Che una banca fallisca non è un’eventualità così remota. Negli ultimi anni si sono verificati casi simili, ad esempio con Banca Etruria o Popolare di Vicenza, e i risparmiatori che avevano conti presso quelle banche si sono ritrovati a seguire con apprensione le sorti dei propri conti correnti e del denaro lì depositato.
E adesso che la crisi economica dovuta alla pandemia incombe, è difficile star sereni: il timore che il sistema bancario subisca un tracollo è tangibile, soprattutto a livello delle banche di più modeste dimensioni. Ma c’è una misura a tutela dei risparmiatori in caso di fallimento della banca di riferimento?
Al momento del dichiarato fallimento, la banca può andare incontro a diverse vie. La prima prevede l’assorbimento o l’acquisizione dell’istituto da parte di un’altra banca – e pertanto i risparmiatori semplicemente “migrano” verso la nuova banca. In un secondo scenario, la banca viene divisa in due istituti
, di cui uno a tutela dei risparmi e un altro che assume su di sé tutte le perdite e le passività verificatesi nel contesto della banca.Infine, un terzo scenario prevede un taglio su titoli, azioni e tutti i conti corrente superiori ai 100.000 euro (cosa che nel nostro Paese non è mai successa).
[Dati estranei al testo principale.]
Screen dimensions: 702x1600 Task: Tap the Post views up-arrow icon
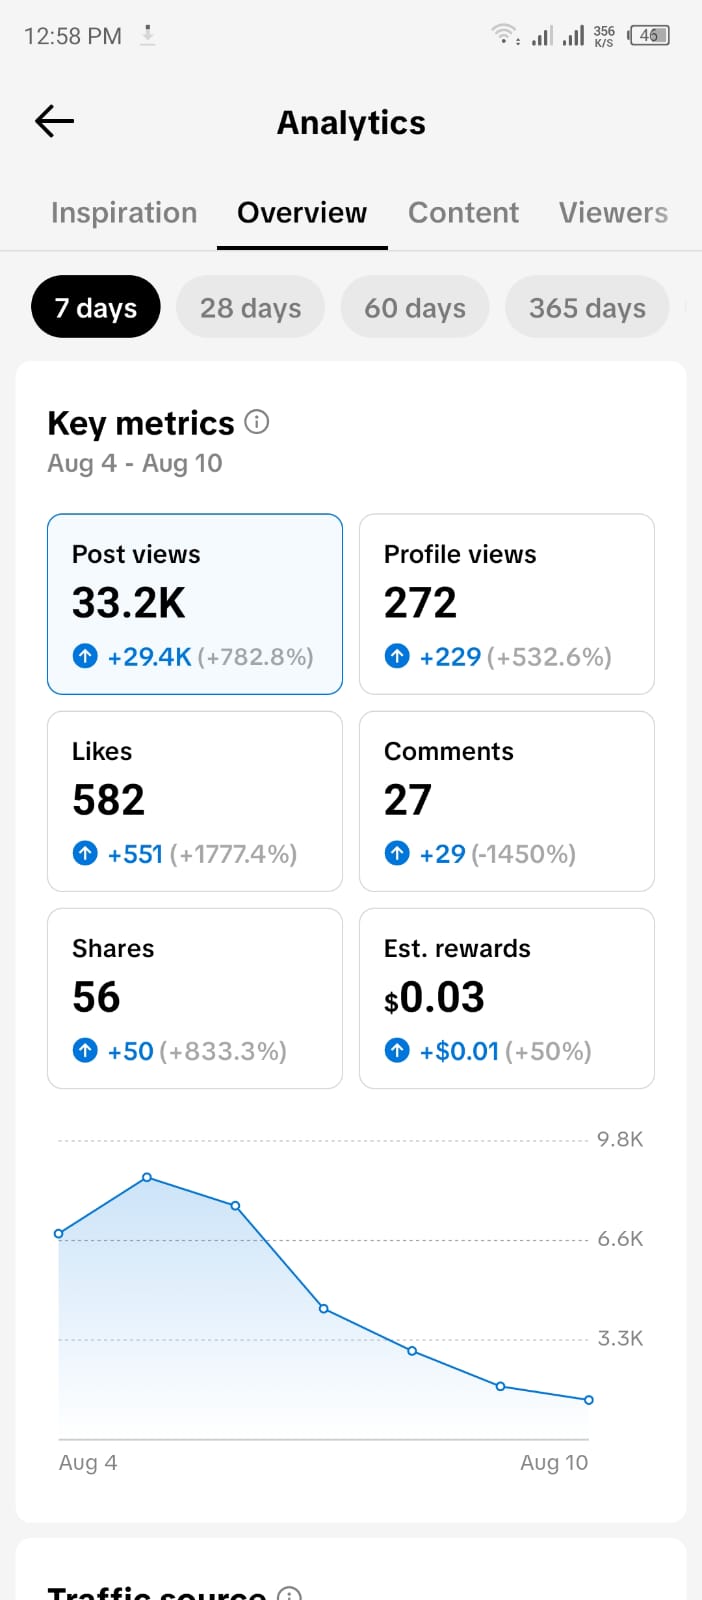(x=85, y=657)

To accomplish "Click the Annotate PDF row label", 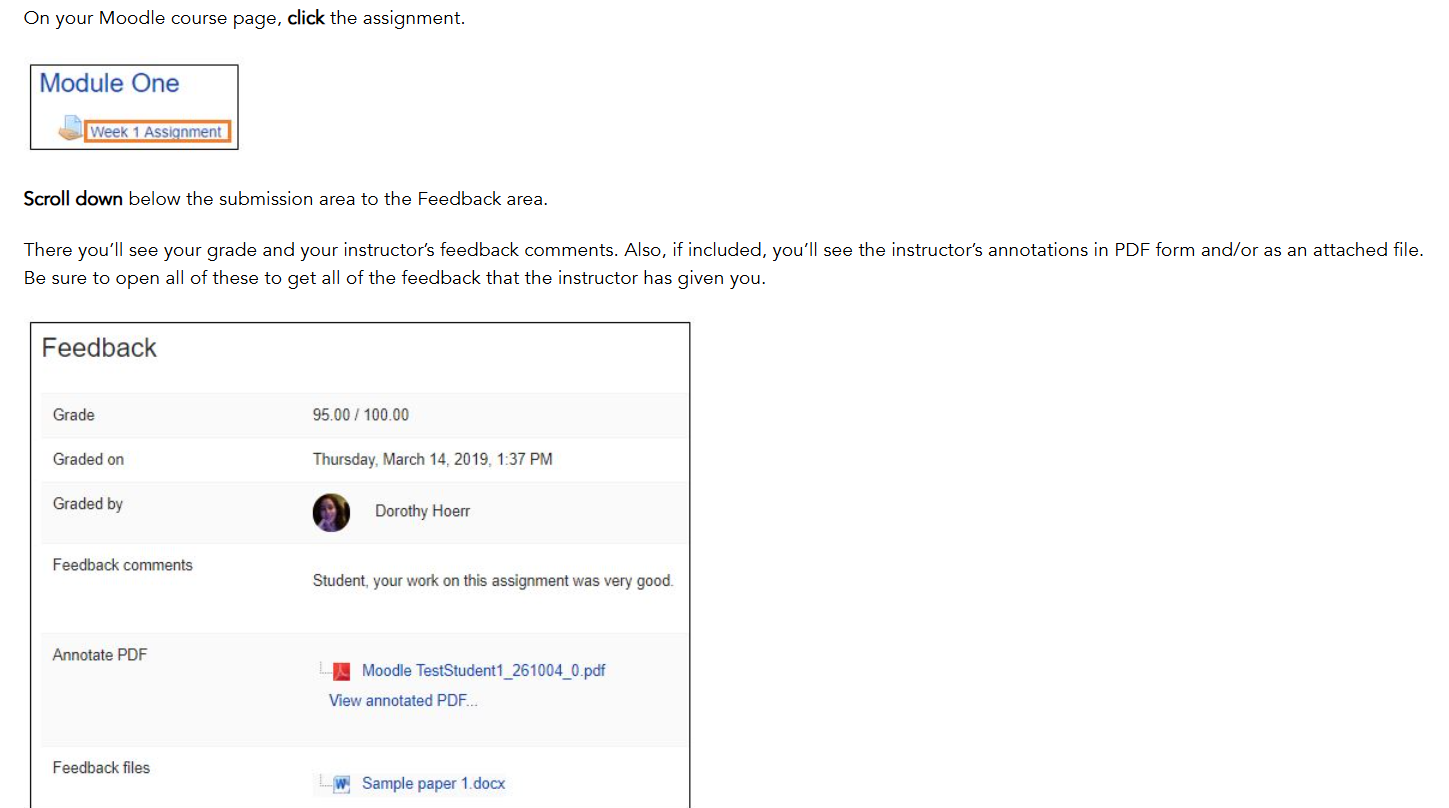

L’eventuale tracollo di una banca non è uno scenario irreparabile. Esiste un Fondo interbancario di tutela dei depositi, che garantisce depositi fino a 100.000 euro e che include conti correnti, contanti e depositi vincolati. Altresì inclusi sono i certificati di deposito nominativi, libretti di risparmio nominativi e assegni circolari.
Non sono compresi, invece, depositi al portatore e carte di credito; d’altronde questo fondo rappresenta una forma di garanzia per i risparmiatori.